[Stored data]
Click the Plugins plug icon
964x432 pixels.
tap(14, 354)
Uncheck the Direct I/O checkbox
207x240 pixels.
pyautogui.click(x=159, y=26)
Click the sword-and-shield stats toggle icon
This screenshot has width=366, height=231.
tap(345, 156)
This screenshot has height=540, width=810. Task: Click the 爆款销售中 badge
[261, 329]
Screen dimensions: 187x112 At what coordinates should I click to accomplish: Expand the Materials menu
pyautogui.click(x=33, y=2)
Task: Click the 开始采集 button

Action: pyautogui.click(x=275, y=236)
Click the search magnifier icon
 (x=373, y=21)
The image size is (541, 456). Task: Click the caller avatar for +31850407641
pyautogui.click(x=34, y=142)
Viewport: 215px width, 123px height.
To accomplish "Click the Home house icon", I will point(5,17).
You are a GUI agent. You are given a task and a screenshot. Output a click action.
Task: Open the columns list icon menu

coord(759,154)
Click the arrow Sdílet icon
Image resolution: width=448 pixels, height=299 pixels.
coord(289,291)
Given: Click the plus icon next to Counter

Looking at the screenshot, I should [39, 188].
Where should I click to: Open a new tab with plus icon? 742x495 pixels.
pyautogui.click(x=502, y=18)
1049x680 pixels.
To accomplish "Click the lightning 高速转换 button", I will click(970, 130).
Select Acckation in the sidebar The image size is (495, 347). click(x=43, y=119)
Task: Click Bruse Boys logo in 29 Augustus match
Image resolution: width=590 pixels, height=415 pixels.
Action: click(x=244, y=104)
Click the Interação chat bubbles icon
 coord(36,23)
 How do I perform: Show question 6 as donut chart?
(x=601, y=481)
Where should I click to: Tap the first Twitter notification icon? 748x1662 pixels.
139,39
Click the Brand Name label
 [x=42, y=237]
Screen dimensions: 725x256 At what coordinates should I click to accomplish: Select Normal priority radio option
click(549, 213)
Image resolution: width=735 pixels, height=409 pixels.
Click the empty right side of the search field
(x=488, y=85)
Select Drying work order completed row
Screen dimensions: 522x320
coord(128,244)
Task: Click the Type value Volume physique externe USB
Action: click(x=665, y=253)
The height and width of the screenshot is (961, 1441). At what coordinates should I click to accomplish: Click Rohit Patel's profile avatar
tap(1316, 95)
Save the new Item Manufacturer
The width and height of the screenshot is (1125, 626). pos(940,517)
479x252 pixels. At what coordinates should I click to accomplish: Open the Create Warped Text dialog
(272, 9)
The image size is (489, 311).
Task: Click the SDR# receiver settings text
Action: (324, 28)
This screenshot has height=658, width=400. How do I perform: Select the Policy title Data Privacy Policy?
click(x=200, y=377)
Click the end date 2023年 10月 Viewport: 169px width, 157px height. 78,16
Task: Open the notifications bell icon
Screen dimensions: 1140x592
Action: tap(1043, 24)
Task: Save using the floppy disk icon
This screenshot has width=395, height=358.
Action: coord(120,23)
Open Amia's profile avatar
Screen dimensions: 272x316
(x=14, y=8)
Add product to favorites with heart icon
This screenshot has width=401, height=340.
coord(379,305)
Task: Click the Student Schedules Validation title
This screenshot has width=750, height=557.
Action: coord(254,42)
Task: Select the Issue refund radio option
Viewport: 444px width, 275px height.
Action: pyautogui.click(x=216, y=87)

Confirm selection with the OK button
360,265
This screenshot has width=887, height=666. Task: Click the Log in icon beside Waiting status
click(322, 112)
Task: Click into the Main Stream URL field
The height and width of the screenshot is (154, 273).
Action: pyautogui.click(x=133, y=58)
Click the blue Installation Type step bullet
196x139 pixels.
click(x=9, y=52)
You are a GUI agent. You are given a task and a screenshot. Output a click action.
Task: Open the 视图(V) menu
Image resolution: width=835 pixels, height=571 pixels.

_WHAT IS BEING ASKED_.
Check each line above for the string "will" and copy the ones that have it.

_ANSWER TO THIS PROBLEM_.
To accomplish "Click the Home house icon", I will point(5,17).
To accomplish "Click the lightning 高速转换 button", I will click(970, 130).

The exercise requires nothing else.